1 hour or less | 2 hours | 3 hours | 4 hours |
Water & easily digested carbs | Water & carbohydrates | Mini meal with fluids | Pre-Exercise meal |
low to no protein, fat, fiber | low protein, fat, fiber | Include some protein, fat, fiber | lean protein, starchy vegetables, fruit, (carbs + fiber), Fat (avocado, nut ro seed butter |
100- 200 calories | 200-300 calories | 300-400 calories | 400- 500 calories |
Examples: Banana, 16 oz sports drink, or 1/2 sports bar + water | Examples: Pretzels with water + banana, bagel w/jelly + juice | Examples: Greek Yogurt, 1/2 strawberries, 1/2 granola | Examples: Bean, cheese, & rice burrito OR banana/honey/sunflowerseed butter sandwich with a glass of milk |
PERSONALLY Speaking
Some people can eat a burger and hop on their bike while others need food to be totally digested before they can even think about exercise.
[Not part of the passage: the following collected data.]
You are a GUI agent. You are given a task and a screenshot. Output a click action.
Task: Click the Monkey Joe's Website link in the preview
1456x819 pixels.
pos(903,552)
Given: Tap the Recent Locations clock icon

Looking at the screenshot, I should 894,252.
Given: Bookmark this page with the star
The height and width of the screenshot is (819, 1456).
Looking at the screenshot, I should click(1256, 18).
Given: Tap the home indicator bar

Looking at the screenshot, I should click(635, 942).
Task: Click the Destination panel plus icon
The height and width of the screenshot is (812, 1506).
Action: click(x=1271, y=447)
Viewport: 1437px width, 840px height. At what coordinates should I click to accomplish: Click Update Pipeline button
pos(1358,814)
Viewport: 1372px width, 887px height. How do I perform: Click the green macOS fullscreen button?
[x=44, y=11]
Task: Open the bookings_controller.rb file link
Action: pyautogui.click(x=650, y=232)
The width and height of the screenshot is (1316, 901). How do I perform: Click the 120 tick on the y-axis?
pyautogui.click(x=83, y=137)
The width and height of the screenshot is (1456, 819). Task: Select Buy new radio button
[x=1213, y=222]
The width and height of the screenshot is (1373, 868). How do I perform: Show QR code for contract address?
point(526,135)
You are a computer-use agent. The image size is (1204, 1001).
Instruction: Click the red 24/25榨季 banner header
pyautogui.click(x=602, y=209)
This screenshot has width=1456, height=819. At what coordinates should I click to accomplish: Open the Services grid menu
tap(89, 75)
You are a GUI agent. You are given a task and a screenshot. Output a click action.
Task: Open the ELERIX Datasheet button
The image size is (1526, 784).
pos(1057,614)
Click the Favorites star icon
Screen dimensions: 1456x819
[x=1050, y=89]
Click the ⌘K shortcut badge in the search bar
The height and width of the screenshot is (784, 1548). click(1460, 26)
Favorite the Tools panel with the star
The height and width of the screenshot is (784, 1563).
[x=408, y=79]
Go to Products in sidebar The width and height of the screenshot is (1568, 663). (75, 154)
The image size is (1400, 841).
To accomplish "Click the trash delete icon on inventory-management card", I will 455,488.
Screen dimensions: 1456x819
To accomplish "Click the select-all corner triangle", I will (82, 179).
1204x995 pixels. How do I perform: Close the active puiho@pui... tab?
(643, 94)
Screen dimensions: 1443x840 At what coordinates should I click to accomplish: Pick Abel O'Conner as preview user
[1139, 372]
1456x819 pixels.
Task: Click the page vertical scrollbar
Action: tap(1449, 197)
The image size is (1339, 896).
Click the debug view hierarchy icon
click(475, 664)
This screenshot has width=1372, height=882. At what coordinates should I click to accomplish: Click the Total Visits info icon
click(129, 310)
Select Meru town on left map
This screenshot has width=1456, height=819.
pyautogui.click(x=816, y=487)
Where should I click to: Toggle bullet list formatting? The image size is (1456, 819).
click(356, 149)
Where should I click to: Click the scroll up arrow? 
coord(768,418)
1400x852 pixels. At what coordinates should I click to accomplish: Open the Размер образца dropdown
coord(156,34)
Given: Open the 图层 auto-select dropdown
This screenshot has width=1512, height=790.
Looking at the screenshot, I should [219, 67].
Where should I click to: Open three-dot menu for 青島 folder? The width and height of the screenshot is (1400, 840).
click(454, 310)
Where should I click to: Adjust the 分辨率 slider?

Just ask Scott Jurek, the ultra runner with an ultra digestive system. He has been known to eat pizza and burritos during his run.
Create a plan using the free downloadable at the BUTTON below (created by my friends at Oregon State University Health and Human Performance lab). Try out different foods at different times to see what works best for you prior to different types of workouts. Be ready to scratch out foods that didn’t sit so well and write in new items to try.
Keep in mind that a dehydrated body can lead to an upset stomach during exercise no matter what you eat before the workout. For more on hydration read on here.
Bottom line is to eat and/or drink something before you workout to improve the quality of your exercise and ultimatley you performance in life and sport!